**GIVEN INSTRUCTION 1**
State how many lines of the listing below contain the string "Toyota", giving only that number.

Neuroticism – he talks a little about this trait.  It is where you’re always questioning yourself, having negative feelings about why you question yourself, and about what you’re doing in or with your life.  It robs your peace if you don’t know how to deal with it.  I’ve always been fairly neurotic – not a true neurosis like a mental illness… but having “neurotic tendencies” of wanting to do the right thing, but at the same time, not even being sure I was.  If you receive praise, you always question if you really deserve it… if you’re really “good enough.”  You tend to believe that you’re never good enough on the regular… it’s my mind’s default setting, which is good and bad depending on the situation.

**MATERIAL TO PROCESS**
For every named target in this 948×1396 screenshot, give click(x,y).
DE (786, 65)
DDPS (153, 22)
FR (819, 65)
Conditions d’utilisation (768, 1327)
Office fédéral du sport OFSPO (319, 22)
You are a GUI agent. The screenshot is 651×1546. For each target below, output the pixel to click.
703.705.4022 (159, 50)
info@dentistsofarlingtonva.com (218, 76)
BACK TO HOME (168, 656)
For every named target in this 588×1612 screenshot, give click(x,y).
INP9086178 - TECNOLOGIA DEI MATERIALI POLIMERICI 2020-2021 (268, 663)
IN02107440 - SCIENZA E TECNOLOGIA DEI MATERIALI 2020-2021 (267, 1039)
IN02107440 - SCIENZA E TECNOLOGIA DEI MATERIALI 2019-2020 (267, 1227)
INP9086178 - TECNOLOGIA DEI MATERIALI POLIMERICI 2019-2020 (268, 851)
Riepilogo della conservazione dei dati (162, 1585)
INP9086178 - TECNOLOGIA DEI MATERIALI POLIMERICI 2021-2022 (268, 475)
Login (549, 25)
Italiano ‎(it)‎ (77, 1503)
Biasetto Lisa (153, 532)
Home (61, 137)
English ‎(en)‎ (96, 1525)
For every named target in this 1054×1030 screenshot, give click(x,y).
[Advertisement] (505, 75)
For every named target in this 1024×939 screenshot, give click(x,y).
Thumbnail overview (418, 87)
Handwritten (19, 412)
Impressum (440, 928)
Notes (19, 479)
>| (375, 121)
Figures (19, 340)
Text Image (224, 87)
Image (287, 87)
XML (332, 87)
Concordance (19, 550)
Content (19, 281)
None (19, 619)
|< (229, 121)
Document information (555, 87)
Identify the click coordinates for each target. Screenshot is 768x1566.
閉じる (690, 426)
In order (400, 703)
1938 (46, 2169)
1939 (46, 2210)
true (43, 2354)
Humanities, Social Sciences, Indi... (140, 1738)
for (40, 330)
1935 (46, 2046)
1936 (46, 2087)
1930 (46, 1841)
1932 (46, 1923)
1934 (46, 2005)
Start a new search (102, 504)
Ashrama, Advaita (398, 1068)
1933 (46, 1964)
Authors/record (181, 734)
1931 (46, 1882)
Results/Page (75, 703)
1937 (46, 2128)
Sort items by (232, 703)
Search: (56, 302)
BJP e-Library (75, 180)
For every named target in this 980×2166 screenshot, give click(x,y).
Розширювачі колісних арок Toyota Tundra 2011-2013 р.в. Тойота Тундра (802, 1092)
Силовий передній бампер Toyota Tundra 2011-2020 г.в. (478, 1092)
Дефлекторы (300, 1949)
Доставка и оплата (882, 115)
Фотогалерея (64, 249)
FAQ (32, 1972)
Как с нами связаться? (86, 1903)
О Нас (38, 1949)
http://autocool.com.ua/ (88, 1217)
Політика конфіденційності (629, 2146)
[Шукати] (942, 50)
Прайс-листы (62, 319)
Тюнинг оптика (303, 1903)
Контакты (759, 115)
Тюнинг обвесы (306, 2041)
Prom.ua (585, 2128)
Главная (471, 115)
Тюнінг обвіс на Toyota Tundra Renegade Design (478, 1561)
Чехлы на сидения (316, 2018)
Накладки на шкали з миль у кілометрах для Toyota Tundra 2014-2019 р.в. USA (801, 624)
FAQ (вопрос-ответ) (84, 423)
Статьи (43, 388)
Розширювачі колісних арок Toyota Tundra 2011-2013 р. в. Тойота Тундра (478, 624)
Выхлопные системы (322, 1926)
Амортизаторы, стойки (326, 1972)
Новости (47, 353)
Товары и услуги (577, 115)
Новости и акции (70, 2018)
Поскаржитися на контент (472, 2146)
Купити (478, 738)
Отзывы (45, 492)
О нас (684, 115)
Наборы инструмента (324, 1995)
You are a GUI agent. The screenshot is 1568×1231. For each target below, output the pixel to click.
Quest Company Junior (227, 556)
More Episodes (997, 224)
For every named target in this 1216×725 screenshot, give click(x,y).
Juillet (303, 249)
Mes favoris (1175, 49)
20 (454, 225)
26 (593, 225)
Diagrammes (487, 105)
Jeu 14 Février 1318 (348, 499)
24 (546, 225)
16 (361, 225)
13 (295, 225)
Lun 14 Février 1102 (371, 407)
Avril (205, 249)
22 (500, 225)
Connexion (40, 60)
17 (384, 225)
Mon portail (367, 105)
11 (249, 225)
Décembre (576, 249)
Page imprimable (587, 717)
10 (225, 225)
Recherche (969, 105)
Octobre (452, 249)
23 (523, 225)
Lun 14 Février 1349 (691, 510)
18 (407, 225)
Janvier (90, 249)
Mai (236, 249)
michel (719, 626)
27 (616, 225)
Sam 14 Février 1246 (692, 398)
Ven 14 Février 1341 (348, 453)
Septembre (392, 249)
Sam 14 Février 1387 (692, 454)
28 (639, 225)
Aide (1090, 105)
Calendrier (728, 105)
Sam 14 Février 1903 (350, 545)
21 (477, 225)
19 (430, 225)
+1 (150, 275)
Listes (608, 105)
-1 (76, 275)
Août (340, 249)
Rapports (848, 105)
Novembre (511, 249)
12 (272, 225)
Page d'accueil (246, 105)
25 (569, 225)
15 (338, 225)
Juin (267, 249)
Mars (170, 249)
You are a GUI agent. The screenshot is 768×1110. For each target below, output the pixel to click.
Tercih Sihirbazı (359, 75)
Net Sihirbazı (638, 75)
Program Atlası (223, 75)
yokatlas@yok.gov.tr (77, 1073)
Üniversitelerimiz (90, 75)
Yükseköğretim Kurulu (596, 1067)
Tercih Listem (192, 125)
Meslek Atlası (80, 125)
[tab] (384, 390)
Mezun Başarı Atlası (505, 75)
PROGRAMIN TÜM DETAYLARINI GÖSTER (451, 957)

**GIVEN INSTRUCTION 2**
From the passage on neuroticism above, extract word for word the span from "Neuroticism – he" up to and including "on the situation.".

**FULL RESPONSE 1**
5

**FULL RESPONSE 2**
Neuroticism – he talks a little about this trait.  It is where you’re always questioning yourself, having negative feelings about why you question yourself, and about what you’re doing in or with your life.  It robs your peace if you don’t know how to deal with it.  I’ve always been fairly neurotic – not a true neurosis like a mental illness… but having “neurotic tendencies” of wanting to do the right thing, but at the same time, not even being sure I was.  If you receive praise, you always question if you really deserve it… if you’re really “good enough.”  You tend to believe that you’re never good enough on the regular… it’s my mind’s default setting, which is good and bad depending on the situation.